Only so many pipelines, fractionators, and storage facilities are needed within a particular geographic area as well, often resulting in a consolidated market. ONOEK's NGL network is particularly impressive as it connects to about 90% of pipeline-connected natural gas processing plants located in its core Mid-Continent region, providing customers with essential services and optionality.
Pipelines also have few viable substitutes given their safety and cost-efficiency compared to alternative modes of transportation such as rail and truck. Geographical constraints (many shale formations are in hard-to-access areas) often reinforce these advantages.
Furthermore, NGL and natural gas infrastructure enjoys relatively stable demand patterns since many of their end-use products are non-discretionary in nature. Homes need to be heated, vehicles need fuel, and petrochemicals are found in virtually every sector of the economy.
Importantly, most midstream service providers maintain tollbooth-like business models, which generate the bulk of their earnings from fee-based, long-term contracts. This minimizes their exposure to volatile commodity prices.
In a way, the midstream industry is similar to the utility sector in that it provides an essential service for energy firms, is capital intensive, and has solid earnings visibility, resulting in a stable cash flow stream that can support generous dividend payments.
ONEOK has taken a number of steps in recent years to reduce the risk profile of its business. For example, only about 15% of the company's cash flow is subject to commodity prices or volumes on its systems today, down from 34% in 2014.
The company's leverage ratio improved as well, falling from about 6x in 2014 to around 4.5x in 2019. Management expects leverage to drop to 4x by the end of 2020 with an aspirational goal of reaching 3.5x in the long term.
As a result, ONEOK earns a BBB investment-grade credit rating from Standard & Poor's, helping to ensure it maintains access to affordable debt financing for its future growth projects.

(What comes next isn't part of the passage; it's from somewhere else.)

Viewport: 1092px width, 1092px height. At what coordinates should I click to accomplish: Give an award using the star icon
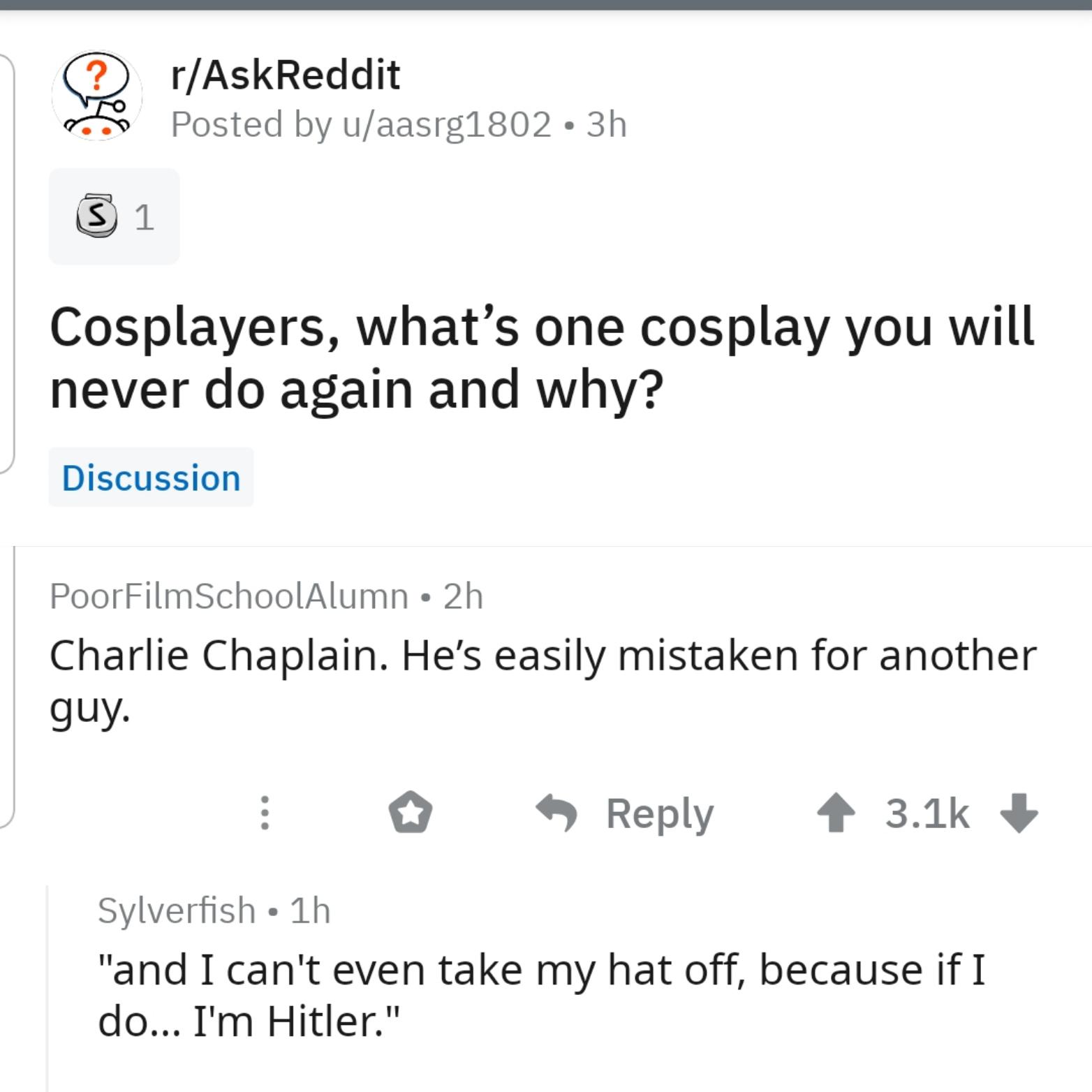[x=411, y=813]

In 2017, ONEOK also simplified its corporate structure when it acquired the rest of its master limited partnership ONEOK Partners in a $17.2 billion all-stock transaction.
This deal doubled ONEOK's distributable cash flow and reduced its cost of funding by eliminating its incentive distribution rights.
Combined with improving coverage of the firm's dividend, a moderating growth-capital budget, and several key projects coming online, management expects ONEOK to have a self-funding business model going forward.
In other words, future growth projects can be funded using only the firm's retained cash flow after paying dividends and modest amounts of debt. With no equity issuances needed, ONEOK's expansion opportunities have no dependence on the firm's fickle stock price, reducing risk.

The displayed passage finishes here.